In your shoes I would use Excel per the package directions for a source of carbon and forget the CO2. That lets you also forget about doing something with the filter to stop the loss of CO2. Excel can get expensive for larger tanks, but for yours it shouldn't be too bad.

I wouldn't worry about testing for phosphates or nitrates. The plants will use up whatever is in the tap water pretty quickly, and if they are growing well, they will use up the 10 to 20 ppm of added nitrates and the 1 to 2 ppm added phosphates too. If you go get too much in there, no harm, just do weekly 50% water changes and forget about that worry too. Use the fertilator above to figure out how much of each nutrient to add, then just enjoy the plants. That's the goal of the estimative index method of fertilizing.


----------



## Robert Hudson (Feb 5, 2004)

> but the anachris actually has calcium deposits on the leaves. I searched the board and the internet, and it looks like that's a sign of a CO2 defiency


Well that is likely because you have very hard water, high pH, and no C02 in the water. The more C02 you add to the water, the lower your pH goes. That is how you can tell if the Hagen is working and how much C02 is in the water. At 8.2 pH, you have virtually 0 C02. I don't think I would put two Hagens on a 29 gallon tank. Get it working first, and see how much it lowers the pH. You can try Excel if you want, but to me it is a waste of money, and since it is not actual C02, there is not way to measure its affect. It will not lower the pH or provide you any way to see if you are reaching the optimum level that gas givews you.

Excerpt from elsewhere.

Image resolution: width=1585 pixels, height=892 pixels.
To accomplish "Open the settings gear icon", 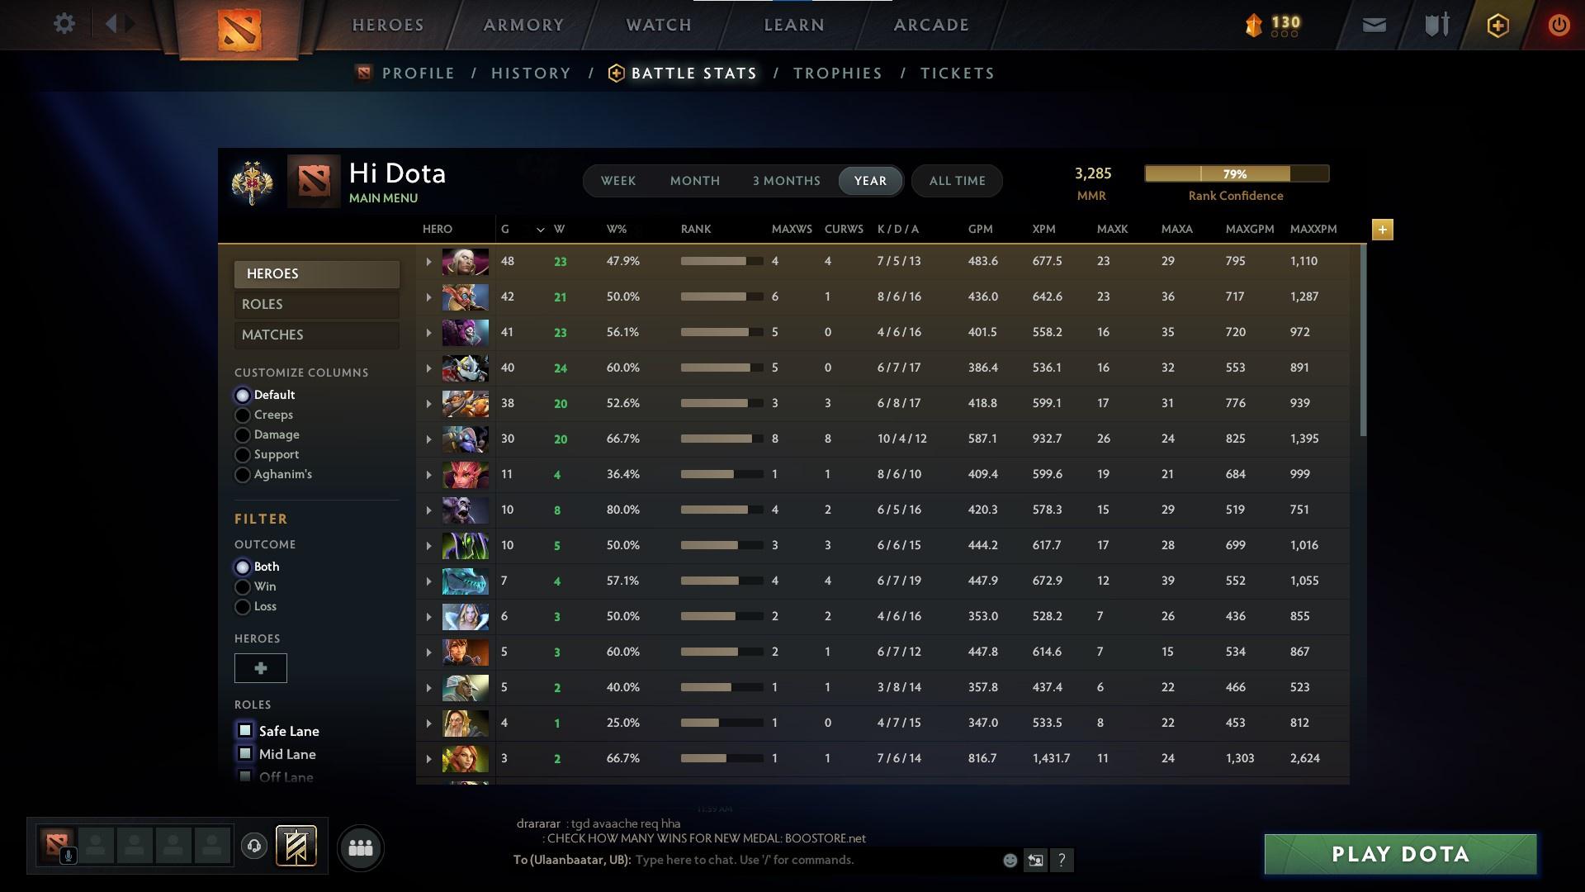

You do not have enough plant mass for plants to have much of an affect on water quality, or to use much nitrate. You need a lot more stem plants. Hornwort is a floating plant that never grows roots. It grows fairly fast, but as a floating plant will block light to the plants below. Load up on Wisteria, Ludwigia, Bacopa and other easy to grow stems: what I call algae busters.


----------